As its purpose, big data remodels the data center, the database and the data warehouse to accommodate today’s transformed digital environment. As its purpose, cognitive computing leverages a broad suite of evolving discovery, analysis, human interaction and solution development technologies to offer a new kind of digital assistance that operates in near-human terms.

Beyond the issue of mission, each trend—i.e., big data and cognitive computing—rests on a unique technology foundation. And we propose that the two foundations are related but also fundamentally different. So we have a “ground truth” based on distinct developments and innovations in the technology environment. For example, there is little dispute that big data is a phenomenon of the spread of digital technology across consumer, commercial, government and scientific life (and most any other life you care to add).
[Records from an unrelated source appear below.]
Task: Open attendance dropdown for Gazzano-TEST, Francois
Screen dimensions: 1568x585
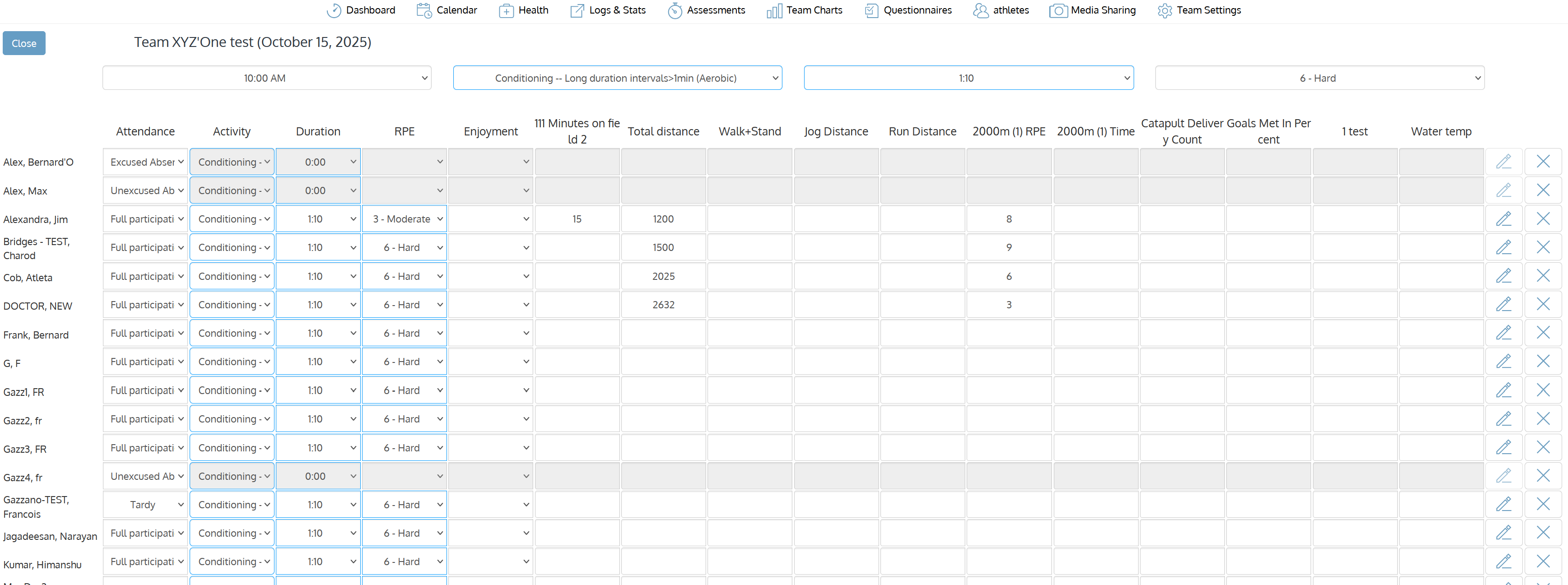Action: point(145,505)
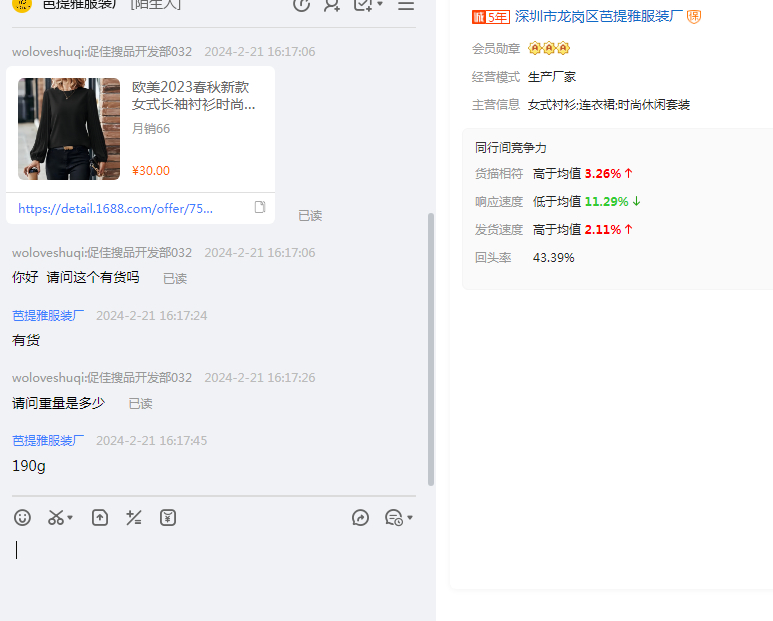Click the upload file icon
This screenshot has height=621, width=773.
(x=100, y=517)
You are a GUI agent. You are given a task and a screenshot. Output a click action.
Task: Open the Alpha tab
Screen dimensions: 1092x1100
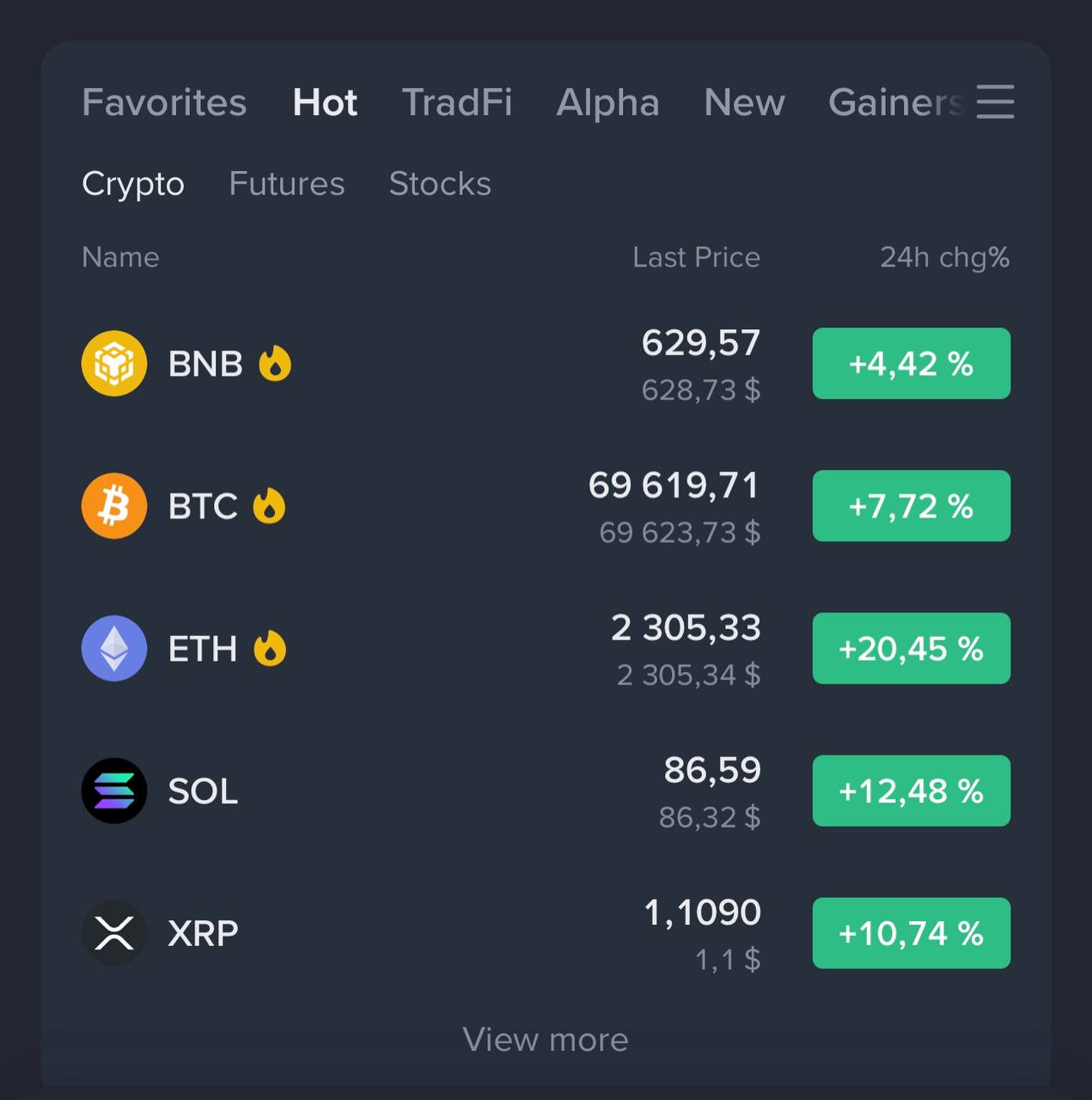pos(608,102)
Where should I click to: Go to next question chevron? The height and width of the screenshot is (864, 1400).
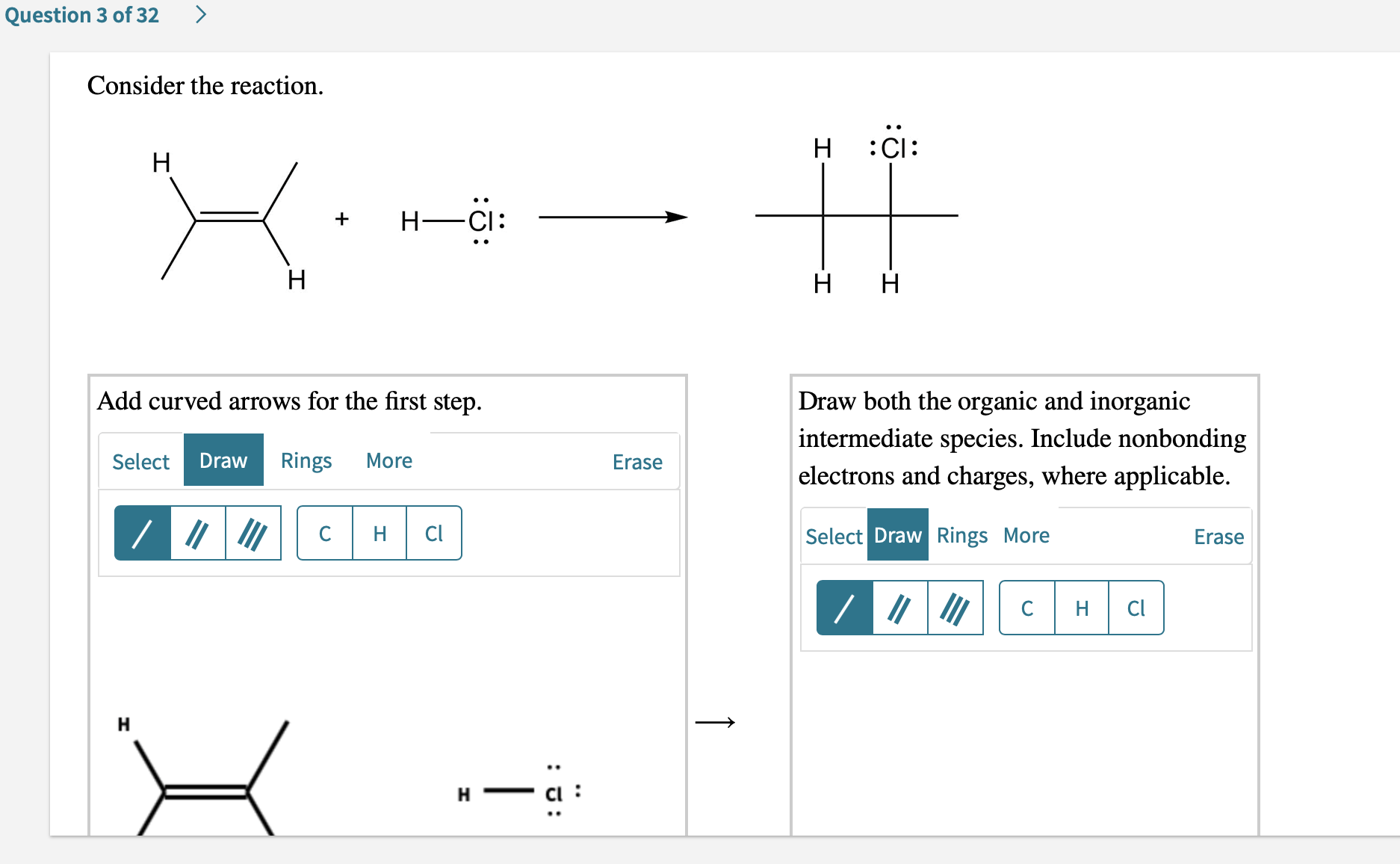200,14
At the same time, cognitive computing has been associated with bringing computing machines to play in such challenges as bringing “human-like” insights to “Jeopardy” game-playing, making personal digital assistants intelligent, accelerating human genome analysis and improving medical outcomes through diagnosis and treatment recommendations. All of those examples are based on the ability of cognitive applications to process “beyond human” quantities of disparate data but analyze and present suggestive, non-trivial, timely solutions.
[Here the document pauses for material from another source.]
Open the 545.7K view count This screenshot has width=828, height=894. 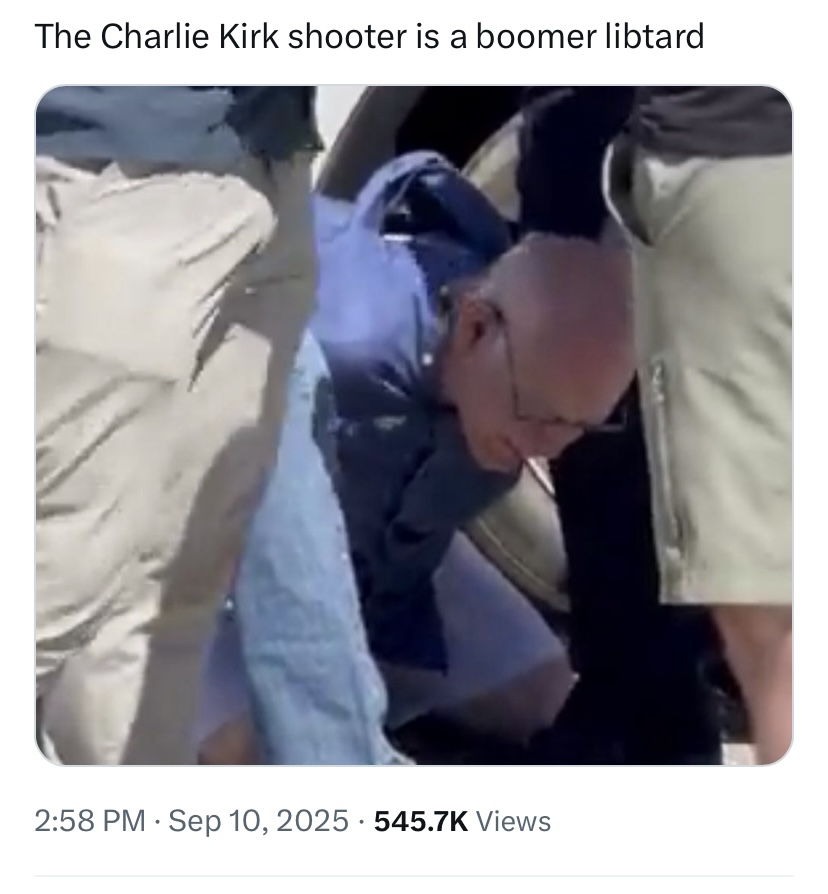(x=421, y=822)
Prefiguring the emergence of the big data trend, we all recognize that in the spread of the Internet, global access to inexpensive content “publishing” both personal and professional, the adoption of online video and other rich media, the explosion of mobile devices, the overnight rise of social and user-generated media, the proliferation of log files tracking all of that activity on a packet-by-packet basis, and on and on—the very nature of data has changed rapidly and is now irretrievably big.

So big is this big data that in increasing numbers of applications, traditional means of creation, capture, organization and storage of it threaten to break or become meaningless under the onslaught. As a result, innovative technologists are devising new approaches to try to keep pace. So Google, for example, faced the problem of how to manage the exponential growth of its Web search indexes and came up with the idea of MapReduce, an early approach to harnessing commodity hardware clusters to transform the level of efficiency of content processing and index creation.

At roughly the same time Google was focusing on those distributed processing innovations, technologists at Yahoo, seeking to supplement the reigning SQL database storage paradigms for performance and scalability reasons, invented non-SQL storage models designed to replace traditional DBMS parallel processing with distributed processing. The Hadoop Distributed File System is now the most prominent model, supplemented by an ecosystem of multiple “non-SQL” software packages that extend the capabilities and connectibilities of the Hadoop storage core.

I review that bit of recent technology history to point out that the term “big data” is not simply a reference to the quantity of bytes we now generate, although intuitively it is that as well. But more importantly it also references a set of software resources, assets and practices that have now built up a legacy of over a decade of development and are supporting many of the most critical compute applications on the planet.

So what can we say about cognitive computing’s technology foundation? The first observation is that it does not have to be involved with big data at all. While IBM’s “Jeopardy”-playing Watson ingested an impressive quantity of encyclopedias, history books, magazines, political broadsides and previous “Jeopardy” questions and answers, that hardly constituted a big data application on a scale familiar to Google, the intelligence community, telecommunications carriers, etc.

Watson was much more dependent on “big memory,” as it utilized recent innovations in “in-memory” processing approaches to discover, synthesize and statistically analyze possible responses to those arcane “Jeopardy” questions in real time. The Watson “Jeopardy” application is much more usefully understood as a data science triumph than as a big data feat.